*** SOURCE TEXT ***
The other thing is that half the problem here is that they knew it would hurt me, but still did it anyway. Even if I never said it bothered me it would still be a very wrong thing to do, but considering they are supposed to be my friends, I didn't expect them to hurt me in this way. I had both of them telling me that "should be happy for them because I'm their friend", but why should I have any moral obligation to them when they clearly have none for me?

Another thing you say is "who are you to stop them?" - I never said I was going to stop them. What I would like is some recognition from those who are supposed to care for me that they've crossed the line and let me down. I don't really think that's a great deal to ask.

Lastly, I should like to point out that I don't want to end a seven-year friendship. As I said, I think I deserve some kind of apology, but I am not going to just cut my best friend out of my life forever. There are very few things he could do that would make me do that and this isn't one of them. I do, however, feel I need to have a little respect for my own feelings and stand up for them.

So, in response to your comment that "this is a stupid reason to end a seven year relationship", I should say that you are right, this would be a stupid reason to end a seven-year relationship. But this isn't the reason I'm annoyed and I don't want to end a seven-year friendship, so I fail to see any relevance.
okay. if you didnt want to get back with her y are you hurting? did u want them to ask your permission first? it sounds like a nice thing to do but i dont really picture anyone asking sum one esle if they can go out with their ex.

secondly, you really had no right to make your best friend promise never to go out with your ex. i belive you stated that earlier. when he forcefully agreed he probably didn't have feelings for her. things change as you well know. by making him promise not to date her you were not being a really good friend, you were being selfish. like you are at the moment. you didnt want to get back together with her, it looks like you broke up with her, wut do you want from them then? just because your miserable you can't ask them to be.

you say your parents and other friends agree with you. havent you ever thought that they are just telling you what you want to hear? you parents arre obviously baised, and the other people probably don't want to hurt your feelings.

if anyone deeserves an appology it is your freind and your ex, because you are being a complete arse about this situation.

if you dont want to be opened minded and listen to other peoples opinion y post? because you wanted to hear that you were right? well your not right your wrong. sorry to say it but you are. grow up. this will happen again if not with this friend with another.
***
▸ **WHAT THE TASK REQUIRES**: Edit the passage of the forum exchange starting with "okay. if you" and going on through "them to be.", and write it out with "selfish" changed to "self-centered".
*** INFORMATION SHOWN ***
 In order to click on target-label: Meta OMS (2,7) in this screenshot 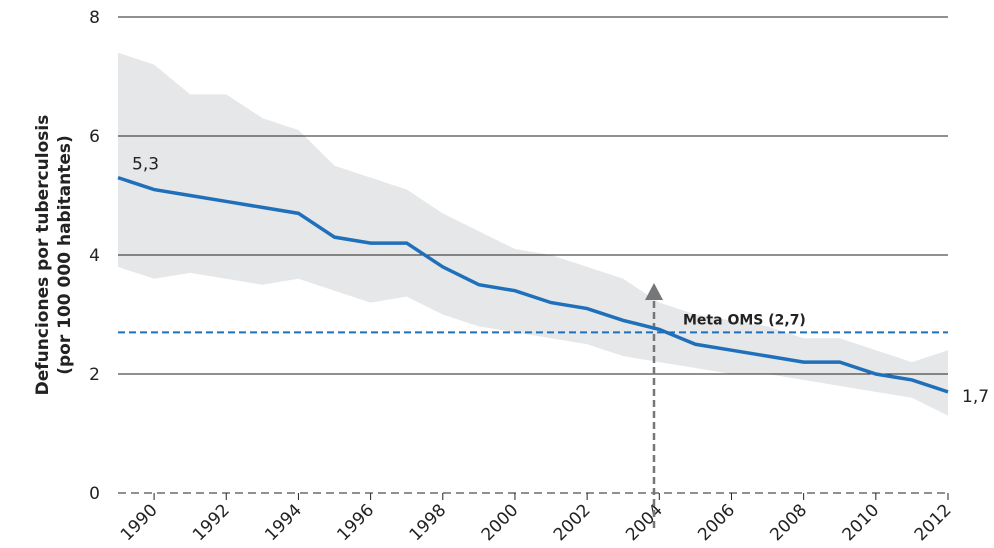, I will do `click(744, 320)`.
***
▸ **REPLY TO THE EXERCISE**:
okay. if you didnt want to get back with her y are you hurting? did u want them to ask your permission first? it sounds like a nice thing to do but i dont really picture anyone asking sum one esle if they can go out with their ex.

secondly, you really had no right to make your best friend promise never to go out with your ex. i belive you stated that earlier. when he forcefully agreed he probably didn't have feelings for her. things change as you well know. by making him promise not to date her you were not being a really good friend, you were being self-centered. like you are at the moment. you didnt want to get back together with her, it looks like you broke up with her, wut do you want from them then? just because your miserable you can't ask them to be.